### The records ###

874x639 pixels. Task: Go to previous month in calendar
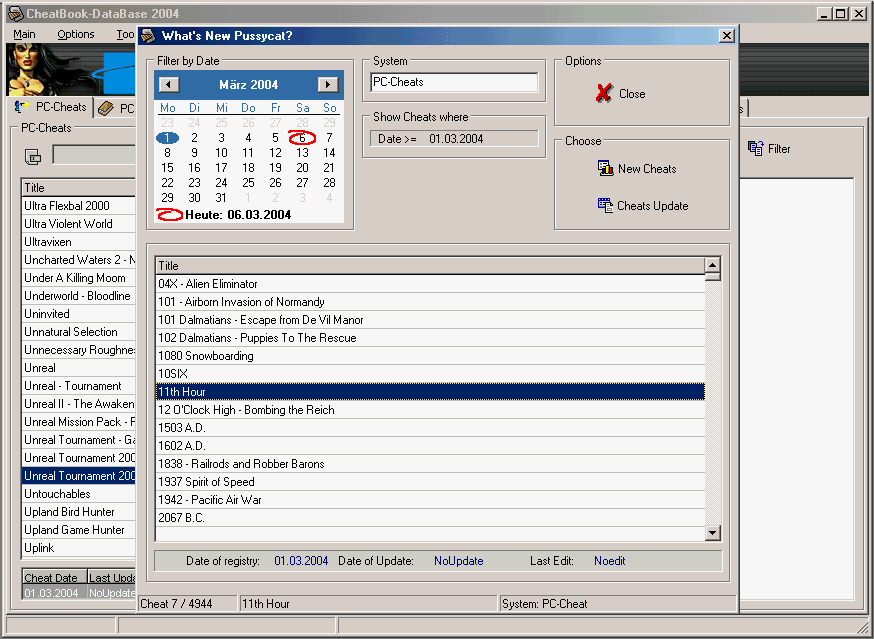169,85
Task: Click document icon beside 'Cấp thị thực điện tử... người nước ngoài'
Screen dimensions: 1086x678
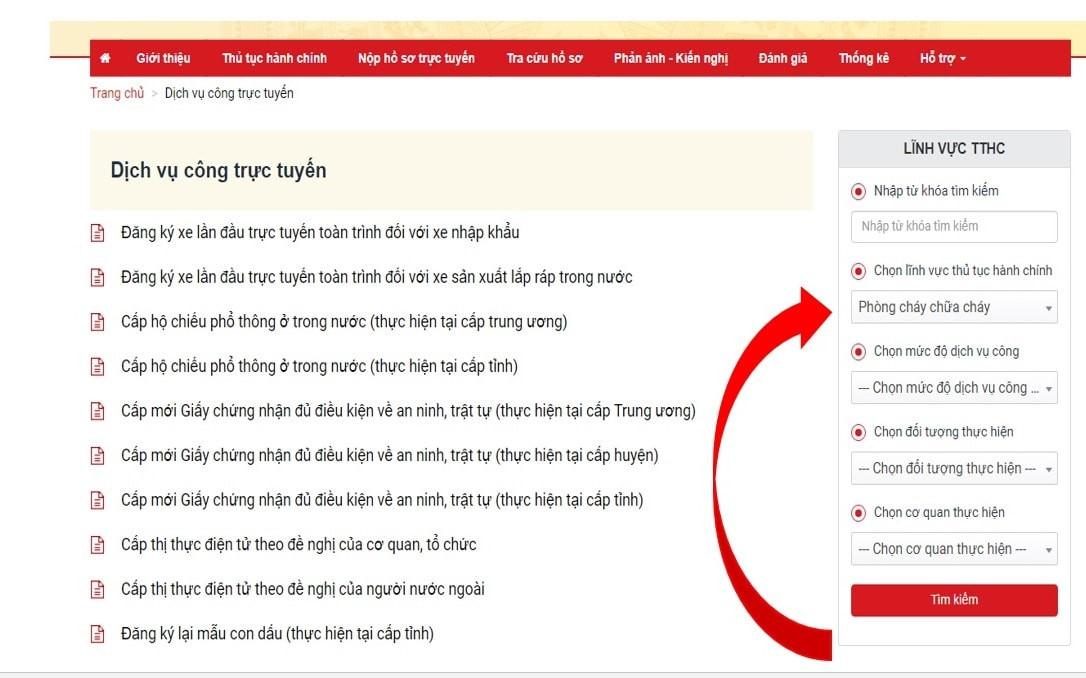Action: (97, 590)
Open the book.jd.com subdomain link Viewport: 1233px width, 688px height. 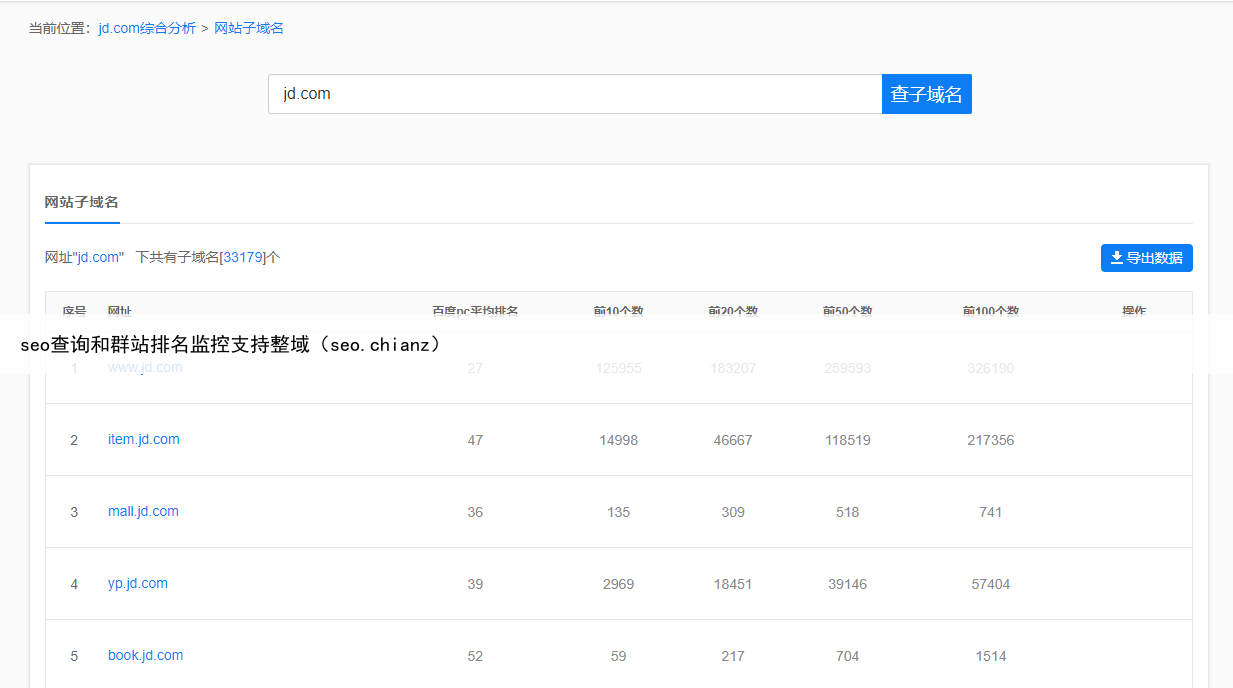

###

The task: Nothing but the lines from the one containing "Screen dimensions: 1086x678" through the end of the listing should be printed, each exactly as it appears and without pictures.

Response for this exercise:
Screen dimensions: 1086x678
Action: (97, 590)
Open the book.jd.com subdomain link Viewport: 1233px width, 688px height. 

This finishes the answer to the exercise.